◆ DOCUMENT SECTION:
##############################
Mod note: From the OP:
Thanks for all your replies. It is nice that people sort of understand me.

What I am struggling with a lot is that in therapy simply talking about what happened in detail is causing me to be sexually aroused which makes it quite distressing. I did become aroused and orgasm during the attack so all of this is mixed up with that. As well the attack was my first time experience with any sort of sexual acts. I never even masturbated before that.

I still self-harm but honestly the masturbating to violent words or fantasies is making me feel worse than when I try to break my arms. Obviously I am working on self-harm in therapy and discussing ways to distract myself and learn to tolerate distress.

It is just lately that I've really ramped up the masturbating probably because for the first time I am talking about what happened in detail. That amps up my sexual arousal which amps up my hurting myself sexually.

I've tried not masturbating but can never seem to last more than two days. And then, of course, I feel worse. To the point of where I touch myself to these words/images I feel like ending it all. (NOTE: NOT ACTUALLY SUICIDAL. JUST A FEELING. MY THERAPIST KNOWS).

I do take meds for PTSD but they only really help with the nightmares (again, which are extremely violent and I wake up occasionally orgasming because of them).

I don't know if this update helps. I am not sure what I am trying to say but I wanted to say thank you for your kind non-judgmental responses.
posted by mathowie (staff) at 11:45 AM on July 22, 2012


Getting lubricated while being raped is a very important way of preventing potentially severe injuries that might otherwise result, and the royal road to lubrication is arousal.

The ability to get aroused using rape fantasies and by rape itself, in a society in which rape is as common as it is, and as unavoidable, is a sign of good health and adjustment, not the opposite, and I don't think it would be wise to extirpate that aspect of your sexuality even if you could (and I doubt that you could-- or that anyone who had your life experiences could, or should).

I suggest focusing on trying merely to extend your desires to acts that are consensual, and accepting your rape fantasies and your responses to your memory of being raped as aspects of yourself that you can be not only not ashamed of, but grateful for.
posted by jamjam at 12:50 PM on July 22, 2012 [2 favorites]


The human mind has the infinite capability to endure and survive. After that, one must begin to thrive.
posted by infini at 12:59 PM on July 22, 2012 [2 favorites]


So, I believed that fetishes were hardwired, but now I'm not so sure.

I had two fetishes since forever, that I feel no shame for having, but have made relationships more difficult and complicated than they had to be. (Nevertheless, I have repeatedly been able to negotiate them and have good relationships.)

In any case, now they are... disrupted, up in the air, for lack of a better sense of what's going on. I'm still sorting this out, YMMV. For example, I fantasized about sadistic mind control. Now the sadistic part seems to not do anything for me. I want the person in my fantasy to be happy. I realized that I want the other person to be hurting because I believe(d) that I am a bad person, and if she is hurting then she is an unwilling participant and she is absolved of all responsibility and she gets to stay good. (How I realized this is below.)
##############################
◆ EXTRACTED RECORDS:

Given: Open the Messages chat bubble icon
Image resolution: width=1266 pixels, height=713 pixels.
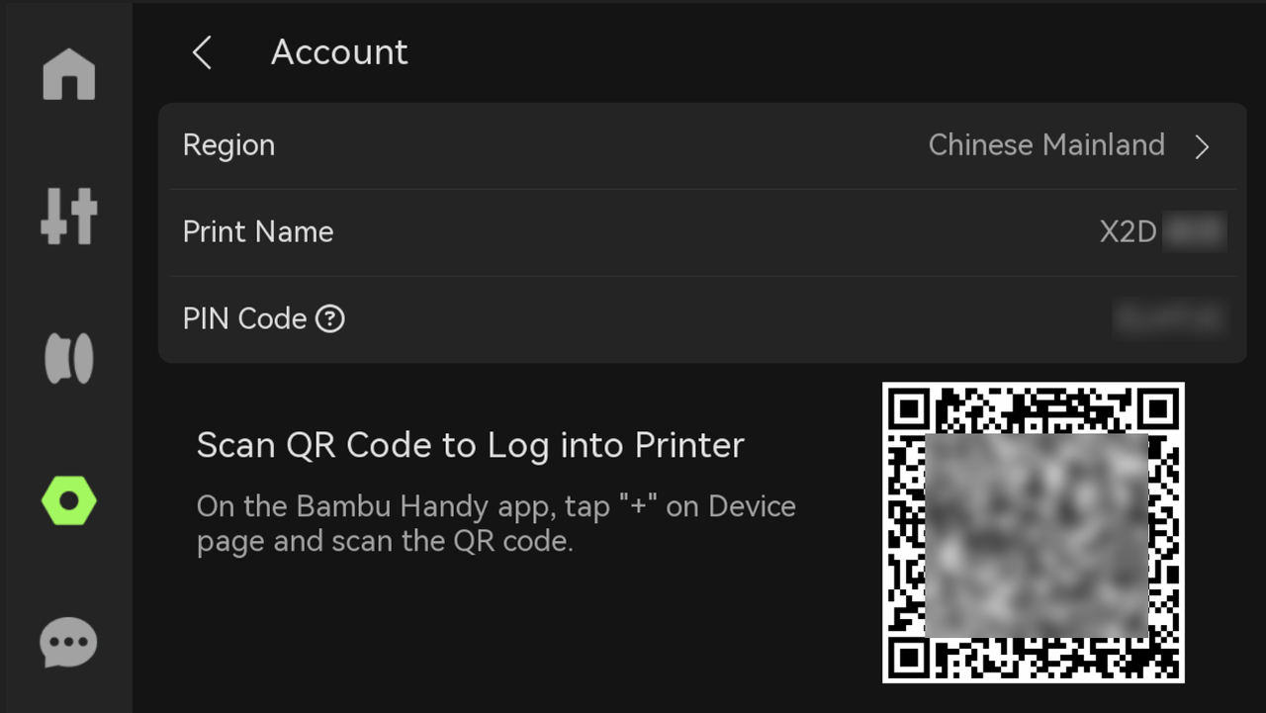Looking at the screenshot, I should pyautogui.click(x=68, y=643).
##############################
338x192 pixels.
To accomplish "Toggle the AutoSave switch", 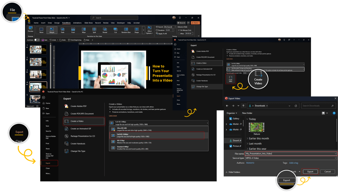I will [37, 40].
##############################
Continue the forum thread about arousal and trauma after a sexual assault, picking up after its last sentence.

(Note that I didn't judge my fetish at all and I have fulfilling relationships. Having this fetish at least temporarily disrupted was accidental, and has been very disconcerting--it's a loss of a source of pleasure and fulfillment. But it's also been fascinating, because I didn't think that could happen, and I have other sources of pleasure and fulfillment.)

So, background reading:

http://www.amazon.com/Arousal-Secret-Logic-Sexual-Fantasies/dp/0312302428/

The book above is still not perfect, but it's the only one that resonates with me at all regarding how fetishes actually work. And I've read a lot of books about this.

Second, how did I realize this? What actually reached in and shook things up? Working with this book, on my own:

http://www.amazon.com/Self-Therapy-Step-By-Step-Wholeness-Cutting-Edge-Psychotherapy/dp/0984392777/

The book above has the potential for the most consistent depth work I have ever personally encountered. No therapist and no therapy protocol has had results for me like I've gotten from this book. YMMV.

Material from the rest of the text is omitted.